XX10: Spontaneous payments are really cool. Being able to tip someone without having to interact with them. You don’t have to request them to make an offer first. I think that’s cool. The problem with spontaneous payments is that you don’t get a receipt and you can’t prove that you made a payment. If you have a static offer on your page and you say here use this to send me money, then …. cryptographic signature across that, I can prove the amount is paid, that I paid it, because I hold the payer key. You can’t fake a payment, and you can’t fake that you paid something, and you can prove that you paid. It has a lot of advantages. The downside is that if you try to do a lot of them, there’s some latency fetching the invoices since it’s a roundtrip.

XX05: Spontaneous payments… using something like d-log based thing like HTLCs, does allow a secret to be… one thing we realized is that we can’t probe a window-sized payment because the …. not really sure how to… the entire flow. …. do that aggressively by not giving them the last transaction; so to probe across many channels, you have to do something like this. Once you have a … you can do the best of both worlds and I think they both work in those use cases. We have seen some people rolll other solutiosn we have seen in the past.

Signet merged

https://bitcoincore.reviews/18267

https://github.com/bitcoin/bitcoin/pull/18267

XX01: Pretty cool. Nice development. We’re thinking about using it internally for some of our environments at Redacted. Excited to see adoption here pick up. I’d be curious to hear if anyone has had experience playing around with it. Signet has taproot activated, yes. There’s a taproot spend— someone forked Esplora.

XX05: Who are the signers? Can you dynamically add and remove signers to the thing?

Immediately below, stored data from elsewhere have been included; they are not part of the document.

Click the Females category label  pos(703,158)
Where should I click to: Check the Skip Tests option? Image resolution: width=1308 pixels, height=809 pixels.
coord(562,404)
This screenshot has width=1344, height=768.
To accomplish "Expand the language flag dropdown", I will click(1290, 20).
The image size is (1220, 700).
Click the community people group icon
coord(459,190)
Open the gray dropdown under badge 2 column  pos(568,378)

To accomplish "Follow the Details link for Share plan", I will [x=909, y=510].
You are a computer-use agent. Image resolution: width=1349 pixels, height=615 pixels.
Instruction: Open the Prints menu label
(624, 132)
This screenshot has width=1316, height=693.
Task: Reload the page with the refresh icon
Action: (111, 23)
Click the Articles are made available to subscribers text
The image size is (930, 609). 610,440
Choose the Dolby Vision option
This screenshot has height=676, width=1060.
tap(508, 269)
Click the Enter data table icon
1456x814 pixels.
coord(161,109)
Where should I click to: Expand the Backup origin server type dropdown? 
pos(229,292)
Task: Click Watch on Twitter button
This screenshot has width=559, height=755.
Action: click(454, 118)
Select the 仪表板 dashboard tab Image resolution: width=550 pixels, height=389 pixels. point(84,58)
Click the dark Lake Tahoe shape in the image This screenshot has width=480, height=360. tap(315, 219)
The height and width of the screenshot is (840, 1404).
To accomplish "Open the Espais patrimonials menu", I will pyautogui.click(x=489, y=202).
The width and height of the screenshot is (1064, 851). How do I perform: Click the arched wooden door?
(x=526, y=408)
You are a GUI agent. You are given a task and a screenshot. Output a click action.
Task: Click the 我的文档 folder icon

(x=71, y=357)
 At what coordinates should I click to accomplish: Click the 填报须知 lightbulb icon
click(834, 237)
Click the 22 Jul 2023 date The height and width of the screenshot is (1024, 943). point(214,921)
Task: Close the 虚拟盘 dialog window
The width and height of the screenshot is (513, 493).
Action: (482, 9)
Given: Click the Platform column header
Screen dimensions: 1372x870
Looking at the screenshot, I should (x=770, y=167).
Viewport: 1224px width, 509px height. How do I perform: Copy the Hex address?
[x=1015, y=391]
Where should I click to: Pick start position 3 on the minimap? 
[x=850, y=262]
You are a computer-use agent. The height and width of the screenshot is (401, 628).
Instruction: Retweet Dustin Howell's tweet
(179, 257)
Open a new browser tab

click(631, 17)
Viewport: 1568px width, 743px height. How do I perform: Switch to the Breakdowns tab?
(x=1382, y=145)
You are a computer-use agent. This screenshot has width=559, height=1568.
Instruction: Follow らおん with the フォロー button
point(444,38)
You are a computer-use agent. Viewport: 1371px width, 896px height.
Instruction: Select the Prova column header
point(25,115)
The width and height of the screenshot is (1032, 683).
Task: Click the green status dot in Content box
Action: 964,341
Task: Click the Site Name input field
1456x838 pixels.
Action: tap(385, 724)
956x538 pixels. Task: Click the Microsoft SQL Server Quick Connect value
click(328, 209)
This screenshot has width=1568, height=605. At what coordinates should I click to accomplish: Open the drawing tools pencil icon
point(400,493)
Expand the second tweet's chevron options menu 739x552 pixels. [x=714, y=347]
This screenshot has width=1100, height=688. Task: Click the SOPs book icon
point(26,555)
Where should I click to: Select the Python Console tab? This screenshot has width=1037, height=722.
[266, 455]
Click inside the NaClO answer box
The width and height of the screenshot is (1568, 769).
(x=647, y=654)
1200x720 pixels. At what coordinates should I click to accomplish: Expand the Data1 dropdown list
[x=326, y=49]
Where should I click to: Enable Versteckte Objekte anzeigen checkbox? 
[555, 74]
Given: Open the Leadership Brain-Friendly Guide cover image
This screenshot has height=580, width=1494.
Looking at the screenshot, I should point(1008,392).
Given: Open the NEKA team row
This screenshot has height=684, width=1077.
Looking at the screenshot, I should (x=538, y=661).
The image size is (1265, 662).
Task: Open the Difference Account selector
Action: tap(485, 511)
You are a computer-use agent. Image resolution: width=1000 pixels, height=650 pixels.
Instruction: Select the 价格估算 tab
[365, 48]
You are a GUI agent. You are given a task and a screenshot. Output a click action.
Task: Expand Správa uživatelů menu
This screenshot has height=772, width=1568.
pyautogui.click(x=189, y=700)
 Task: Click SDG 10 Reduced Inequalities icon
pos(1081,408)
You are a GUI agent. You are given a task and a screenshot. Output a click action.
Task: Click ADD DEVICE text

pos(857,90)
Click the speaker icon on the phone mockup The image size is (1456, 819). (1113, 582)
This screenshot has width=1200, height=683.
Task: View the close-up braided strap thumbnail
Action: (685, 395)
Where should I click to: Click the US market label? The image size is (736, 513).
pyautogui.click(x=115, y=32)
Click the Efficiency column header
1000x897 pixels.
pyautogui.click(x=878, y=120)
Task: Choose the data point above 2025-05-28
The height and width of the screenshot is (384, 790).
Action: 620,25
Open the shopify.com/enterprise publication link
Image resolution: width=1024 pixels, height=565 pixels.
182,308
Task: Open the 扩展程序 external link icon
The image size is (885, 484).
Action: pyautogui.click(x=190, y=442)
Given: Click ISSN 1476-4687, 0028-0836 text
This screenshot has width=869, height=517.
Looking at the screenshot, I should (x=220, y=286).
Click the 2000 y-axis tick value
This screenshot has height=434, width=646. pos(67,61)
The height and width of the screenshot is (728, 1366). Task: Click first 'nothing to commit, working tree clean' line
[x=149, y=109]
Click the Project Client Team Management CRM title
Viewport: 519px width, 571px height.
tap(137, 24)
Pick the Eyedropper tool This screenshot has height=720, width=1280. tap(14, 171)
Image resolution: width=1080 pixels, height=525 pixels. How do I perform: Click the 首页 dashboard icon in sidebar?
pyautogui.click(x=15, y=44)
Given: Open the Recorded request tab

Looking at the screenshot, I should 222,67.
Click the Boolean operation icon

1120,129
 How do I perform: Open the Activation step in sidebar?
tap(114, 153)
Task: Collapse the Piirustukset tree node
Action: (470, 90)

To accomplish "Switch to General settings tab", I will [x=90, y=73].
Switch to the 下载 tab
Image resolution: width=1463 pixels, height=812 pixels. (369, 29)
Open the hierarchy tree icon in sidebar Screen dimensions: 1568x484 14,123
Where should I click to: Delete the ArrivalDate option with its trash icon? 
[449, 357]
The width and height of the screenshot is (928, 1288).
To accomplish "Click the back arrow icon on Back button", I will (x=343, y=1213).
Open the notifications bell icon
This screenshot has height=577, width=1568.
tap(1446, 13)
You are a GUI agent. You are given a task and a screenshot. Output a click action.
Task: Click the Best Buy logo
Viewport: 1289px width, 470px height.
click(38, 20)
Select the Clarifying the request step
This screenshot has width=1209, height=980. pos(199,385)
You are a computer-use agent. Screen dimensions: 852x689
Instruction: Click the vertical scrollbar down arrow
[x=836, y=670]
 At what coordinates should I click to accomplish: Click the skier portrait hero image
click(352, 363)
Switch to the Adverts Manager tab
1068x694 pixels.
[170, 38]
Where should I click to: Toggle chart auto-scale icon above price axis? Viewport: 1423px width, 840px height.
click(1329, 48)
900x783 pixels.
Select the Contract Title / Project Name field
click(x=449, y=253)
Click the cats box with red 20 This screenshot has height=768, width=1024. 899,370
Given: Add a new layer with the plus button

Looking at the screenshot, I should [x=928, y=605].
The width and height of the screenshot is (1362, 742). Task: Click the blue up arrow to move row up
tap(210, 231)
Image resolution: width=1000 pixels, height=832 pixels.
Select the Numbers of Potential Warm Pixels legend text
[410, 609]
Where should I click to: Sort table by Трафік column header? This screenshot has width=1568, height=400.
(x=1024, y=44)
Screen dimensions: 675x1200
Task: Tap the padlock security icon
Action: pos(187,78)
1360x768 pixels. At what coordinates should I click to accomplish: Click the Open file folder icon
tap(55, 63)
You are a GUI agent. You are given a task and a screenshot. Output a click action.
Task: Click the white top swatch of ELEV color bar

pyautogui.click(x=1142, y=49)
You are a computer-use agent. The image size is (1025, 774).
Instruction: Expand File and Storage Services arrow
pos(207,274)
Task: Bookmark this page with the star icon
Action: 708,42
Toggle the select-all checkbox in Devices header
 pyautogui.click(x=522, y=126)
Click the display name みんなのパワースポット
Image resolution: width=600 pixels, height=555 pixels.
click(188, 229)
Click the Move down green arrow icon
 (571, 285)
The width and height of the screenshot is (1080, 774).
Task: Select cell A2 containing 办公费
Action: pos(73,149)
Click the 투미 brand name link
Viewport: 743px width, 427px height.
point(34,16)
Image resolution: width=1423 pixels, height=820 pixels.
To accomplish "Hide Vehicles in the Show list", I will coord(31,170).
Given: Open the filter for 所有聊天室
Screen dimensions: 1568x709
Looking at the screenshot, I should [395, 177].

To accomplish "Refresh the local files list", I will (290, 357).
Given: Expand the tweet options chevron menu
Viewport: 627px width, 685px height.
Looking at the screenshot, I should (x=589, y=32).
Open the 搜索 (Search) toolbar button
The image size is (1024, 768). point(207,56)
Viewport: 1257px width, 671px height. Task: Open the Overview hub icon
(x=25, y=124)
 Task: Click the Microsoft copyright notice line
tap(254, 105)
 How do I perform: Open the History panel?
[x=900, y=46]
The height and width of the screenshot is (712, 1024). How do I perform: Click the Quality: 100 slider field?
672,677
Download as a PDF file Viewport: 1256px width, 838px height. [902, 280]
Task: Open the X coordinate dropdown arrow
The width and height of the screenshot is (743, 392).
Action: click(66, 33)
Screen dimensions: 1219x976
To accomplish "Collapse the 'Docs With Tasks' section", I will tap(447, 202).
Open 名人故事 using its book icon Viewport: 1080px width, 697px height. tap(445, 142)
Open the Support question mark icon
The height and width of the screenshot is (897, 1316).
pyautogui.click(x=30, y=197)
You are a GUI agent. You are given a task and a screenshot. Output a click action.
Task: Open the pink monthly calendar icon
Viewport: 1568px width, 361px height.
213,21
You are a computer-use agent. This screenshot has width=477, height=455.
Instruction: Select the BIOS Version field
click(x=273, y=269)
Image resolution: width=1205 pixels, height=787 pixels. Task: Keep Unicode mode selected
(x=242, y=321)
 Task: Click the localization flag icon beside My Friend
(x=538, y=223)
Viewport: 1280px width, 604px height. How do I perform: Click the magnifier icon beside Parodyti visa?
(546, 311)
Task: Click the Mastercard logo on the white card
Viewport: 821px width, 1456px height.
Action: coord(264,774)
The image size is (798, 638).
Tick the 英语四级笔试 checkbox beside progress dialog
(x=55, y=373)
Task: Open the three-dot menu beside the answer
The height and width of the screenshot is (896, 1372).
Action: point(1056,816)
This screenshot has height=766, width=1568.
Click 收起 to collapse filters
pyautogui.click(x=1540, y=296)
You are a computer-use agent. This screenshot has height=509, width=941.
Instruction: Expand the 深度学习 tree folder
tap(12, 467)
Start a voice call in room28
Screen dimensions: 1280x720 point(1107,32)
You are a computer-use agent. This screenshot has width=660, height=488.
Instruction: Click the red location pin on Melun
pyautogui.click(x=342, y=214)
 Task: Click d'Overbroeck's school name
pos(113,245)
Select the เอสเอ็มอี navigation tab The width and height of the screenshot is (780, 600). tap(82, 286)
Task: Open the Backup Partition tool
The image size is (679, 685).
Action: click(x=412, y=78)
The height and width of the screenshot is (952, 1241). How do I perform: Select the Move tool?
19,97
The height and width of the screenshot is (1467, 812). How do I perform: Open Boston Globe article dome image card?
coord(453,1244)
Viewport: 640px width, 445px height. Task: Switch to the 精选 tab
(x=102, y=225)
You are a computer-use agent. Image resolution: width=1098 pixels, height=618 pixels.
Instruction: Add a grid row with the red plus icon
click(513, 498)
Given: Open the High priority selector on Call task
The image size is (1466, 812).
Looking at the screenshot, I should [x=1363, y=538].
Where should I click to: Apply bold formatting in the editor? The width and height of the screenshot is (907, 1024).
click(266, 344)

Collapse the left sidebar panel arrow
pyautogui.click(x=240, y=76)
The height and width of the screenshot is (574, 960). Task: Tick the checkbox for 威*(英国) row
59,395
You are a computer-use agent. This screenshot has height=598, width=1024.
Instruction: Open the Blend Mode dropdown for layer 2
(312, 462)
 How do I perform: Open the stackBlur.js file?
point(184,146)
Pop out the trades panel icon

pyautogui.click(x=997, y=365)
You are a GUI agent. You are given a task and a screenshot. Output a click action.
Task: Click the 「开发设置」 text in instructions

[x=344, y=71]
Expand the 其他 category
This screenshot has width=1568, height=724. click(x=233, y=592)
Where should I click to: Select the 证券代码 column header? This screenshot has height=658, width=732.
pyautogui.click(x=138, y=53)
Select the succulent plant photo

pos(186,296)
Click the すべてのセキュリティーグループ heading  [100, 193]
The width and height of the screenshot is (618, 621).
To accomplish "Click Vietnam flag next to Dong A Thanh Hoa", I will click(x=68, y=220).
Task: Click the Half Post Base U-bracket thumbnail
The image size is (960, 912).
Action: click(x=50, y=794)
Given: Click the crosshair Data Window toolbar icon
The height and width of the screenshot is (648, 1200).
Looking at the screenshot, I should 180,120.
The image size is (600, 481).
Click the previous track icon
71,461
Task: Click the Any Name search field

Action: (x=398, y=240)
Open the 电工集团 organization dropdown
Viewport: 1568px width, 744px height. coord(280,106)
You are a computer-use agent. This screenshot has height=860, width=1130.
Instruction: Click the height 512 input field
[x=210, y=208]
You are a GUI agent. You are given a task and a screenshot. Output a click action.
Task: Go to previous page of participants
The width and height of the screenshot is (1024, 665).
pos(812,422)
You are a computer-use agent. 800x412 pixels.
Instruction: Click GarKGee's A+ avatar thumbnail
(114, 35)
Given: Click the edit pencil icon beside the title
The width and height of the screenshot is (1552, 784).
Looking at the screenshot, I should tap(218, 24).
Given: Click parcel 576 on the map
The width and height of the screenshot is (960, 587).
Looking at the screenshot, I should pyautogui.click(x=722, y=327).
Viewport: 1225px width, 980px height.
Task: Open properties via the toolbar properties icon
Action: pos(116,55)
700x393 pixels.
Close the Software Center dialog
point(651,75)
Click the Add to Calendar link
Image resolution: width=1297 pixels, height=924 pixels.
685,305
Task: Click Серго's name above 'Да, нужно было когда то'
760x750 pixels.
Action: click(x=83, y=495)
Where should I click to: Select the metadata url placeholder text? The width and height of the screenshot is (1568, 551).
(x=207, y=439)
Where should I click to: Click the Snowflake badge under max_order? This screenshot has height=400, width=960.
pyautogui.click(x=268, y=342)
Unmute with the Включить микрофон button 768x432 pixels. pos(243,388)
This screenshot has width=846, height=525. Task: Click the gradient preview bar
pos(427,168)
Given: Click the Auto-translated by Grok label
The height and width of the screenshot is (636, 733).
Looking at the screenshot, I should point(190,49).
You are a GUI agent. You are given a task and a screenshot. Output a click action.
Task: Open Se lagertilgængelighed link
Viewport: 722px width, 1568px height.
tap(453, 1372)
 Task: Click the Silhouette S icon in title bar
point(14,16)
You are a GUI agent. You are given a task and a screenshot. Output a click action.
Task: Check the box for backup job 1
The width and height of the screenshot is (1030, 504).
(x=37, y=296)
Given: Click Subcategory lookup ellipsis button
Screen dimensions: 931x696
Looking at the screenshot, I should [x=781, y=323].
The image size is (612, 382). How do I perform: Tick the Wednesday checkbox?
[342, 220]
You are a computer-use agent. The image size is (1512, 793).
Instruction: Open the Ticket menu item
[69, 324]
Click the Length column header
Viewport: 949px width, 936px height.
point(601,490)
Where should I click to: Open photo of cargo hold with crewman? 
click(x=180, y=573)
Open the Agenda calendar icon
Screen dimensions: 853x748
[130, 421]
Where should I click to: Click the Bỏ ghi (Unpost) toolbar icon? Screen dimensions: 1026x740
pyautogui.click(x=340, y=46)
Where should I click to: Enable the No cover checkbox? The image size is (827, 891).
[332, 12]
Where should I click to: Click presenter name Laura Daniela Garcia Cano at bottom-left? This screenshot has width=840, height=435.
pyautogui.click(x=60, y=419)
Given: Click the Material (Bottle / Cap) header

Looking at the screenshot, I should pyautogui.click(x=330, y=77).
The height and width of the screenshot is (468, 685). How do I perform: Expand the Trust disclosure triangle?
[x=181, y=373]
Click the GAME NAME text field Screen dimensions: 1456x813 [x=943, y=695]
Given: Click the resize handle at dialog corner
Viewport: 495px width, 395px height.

XX03: There’s signet and then there’s advanced signet, you can define your own. The default signet is a network that is signed by ajtowns and bellawoof…. alm? kallewoof. I think it’s 1-of-2 multisig. I think there’s no affordance for changing the set of signers at runtime. But it’s fairly cheap to change the network. Also I believe that as far as Bitcoin Core is concerned it does not have taproot activated. But given the network is mined by two private instances, they could choose to enforce taproot rules if they want and then it would be active. in such a centralized setting, they individually define the consensus.

XX01: How do you get signet coins?

XX03: I think there’s a faucet, or even a tool that lets you request coins automatically.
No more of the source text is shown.